Illustration By: D.C. Greenworks

           Photo by Emily Ayers

How effective is LID?
LID has become a hot research topic in the stormwater management community in recent years. Currently, municipalities and universities are conducting numerous monitoring studies. Following are partial results from studies on four LID practices:

  • At the University of Washington, Derek Booth and Benjamin Brattebo conducted a six-year study of four permeable pavements and a conventional asphalt surface used for weekday parking. The permeable surfaces infiltrated "virtually all precipitation" and surface runoff was "insignificant." The quality of infiltrated water from the permeable pavements was compared to surface runoff from the asphalt. Copper concentrations in the infiltrated runoff were 83 percent to 89 percent lower than in the surface runoff, zinc concentration reductions were 39 percent to 69 percent, and motor oil concentrations were reduced to below detection limits.
  • David Beattie of Pennsylvania State University reports that an extensive green roof with a 4-inch soil layer retained 0.36 inches of rainfall from a total of 1.1 inches that fell during a 30-hour period; a conventional roof retained only 0.13 inches.The peak discharge rate from the green roof was 0.011 inches per 5 minutes, compared with 0.041 inches per 5 minutes from the conventional roof.
  • A study of compost amendments by Tom Glanville and Tom Richard at Iowa State University compared the performance of three types of compost blankets to topsoil and compacted subsoil.
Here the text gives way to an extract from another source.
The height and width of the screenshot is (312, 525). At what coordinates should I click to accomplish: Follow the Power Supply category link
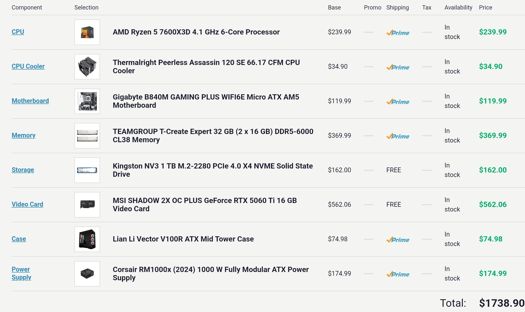tap(21, 273)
In a 30-minute rainfall with an intensity of 4 inches per hour, the mean runoff depth from the unvegetated compost test plots ranged from 0.01 mm to 0.13 mm, compared to 26.2 mm for compacted subsoil and 15.5 mm for topsoil.This volume reduction, combined with the compost blankets’ erosion resistance, resulted in substantial decreases in the mass of soluble and adsorbed metals and nutrients in the runoff.
  • Allen Davis at the University of Maryland investigated metal removal in two existing bioretention cells. He found that when 9.7 inches of synthetic runoff was applied to 7- x 7-foot portions of the cells for six hours, copper, lead, and zinc removal was more than 95 percent in one cell and 43 percent, 70 percent, and 64 percent, respectively, in the other. He concluded that "metal accumulations in bioretention should not be a significant issue for many years."